2006-09-11 Thread Thomas Keller
Jon Bright schrieb:
 Nathaniel Smith wrote:

 (In fact 'automate stdio' makes me quite nervous for this reason
 already.  I would feel better if part of its contract was that it
 would exit after an error, and it was the client's responsibility to
 restart it.)
 
 Speaking as someone who's writing something to use automate, I wouldn't
 have a problem with this strategy.  automate stdio optimises for
 repeated strings of commands.  Restarting the process isn't optimal, but
 it doesn't seem like it's a huge cost in the case of an error.

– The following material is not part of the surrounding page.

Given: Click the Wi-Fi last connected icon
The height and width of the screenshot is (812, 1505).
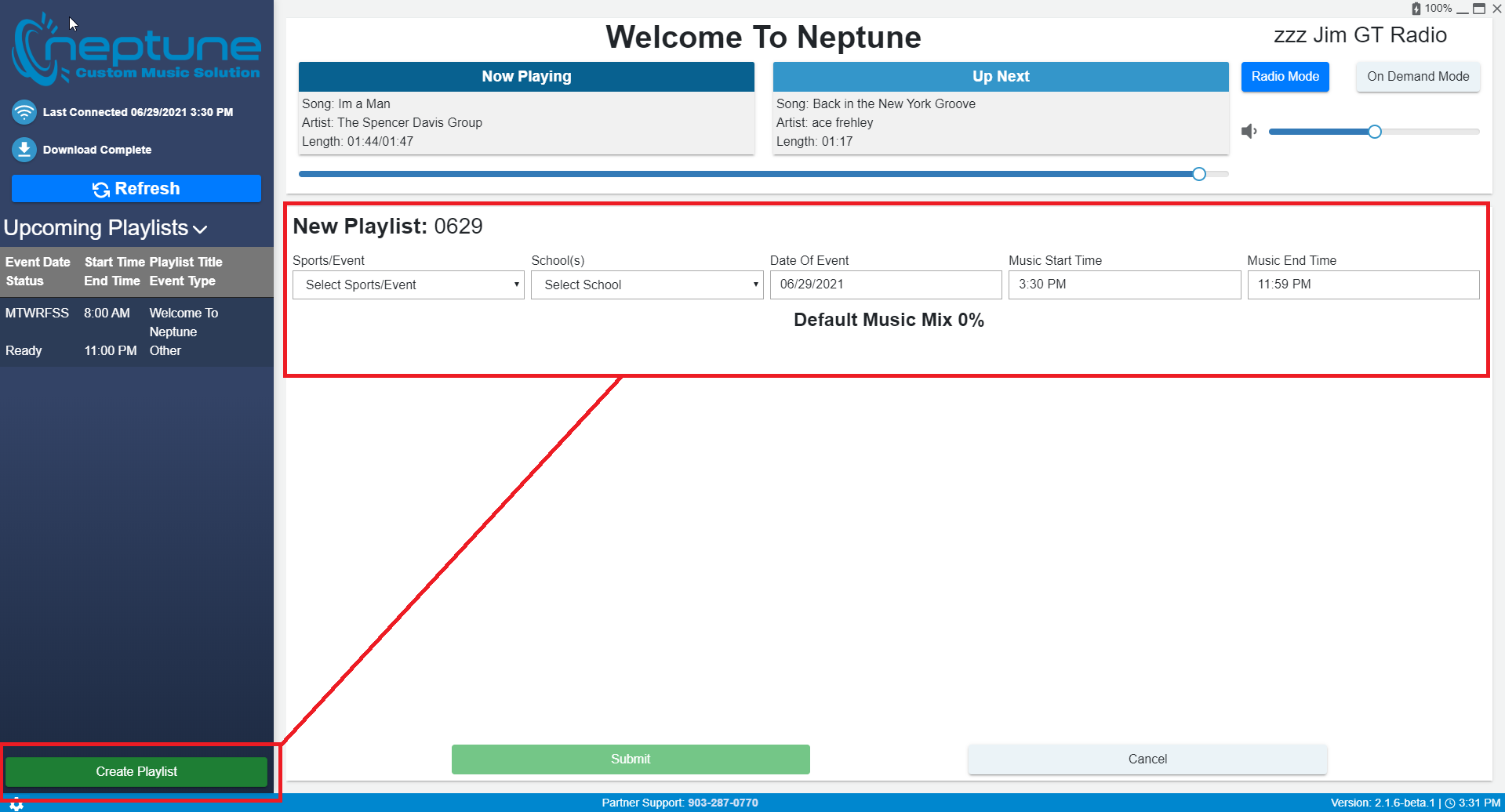Looking at the screenshot, I should 24,112.
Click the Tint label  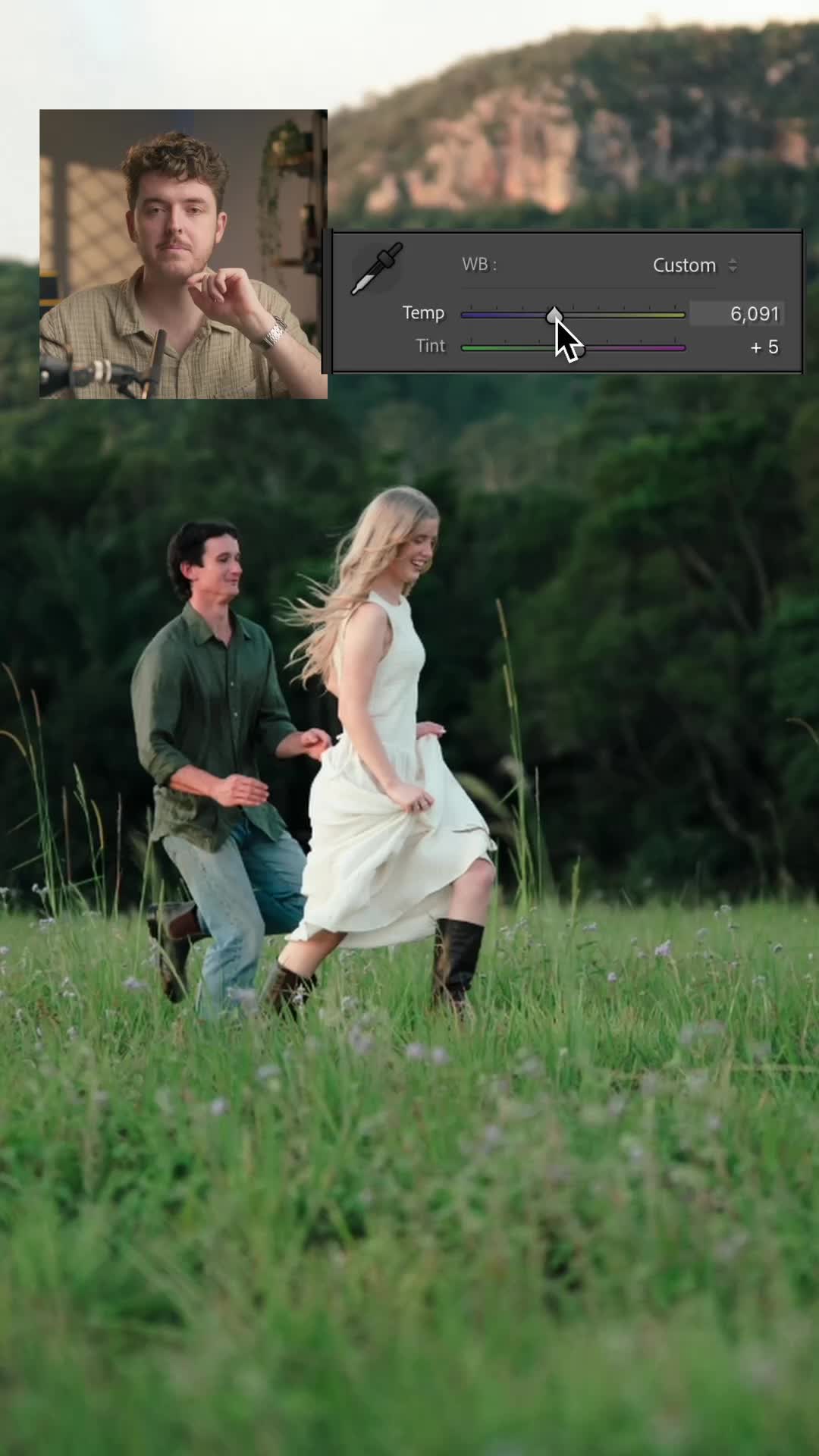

This, however, doesn't solve at all the problem how a client application
should be able to weight the fatalness of an error. If a user types in
a revision ID by hand into an input field to which he wants to update
(maybe he was pointed to it explicitely and doesn't use some nice
selector interface), it may be sufficient for automate update or
automate certs to tell the user f.e. the revision is unknown and not
to exit completly. A subsequent mtn pull might fix this little problem
already, so there is no need to exit from the process.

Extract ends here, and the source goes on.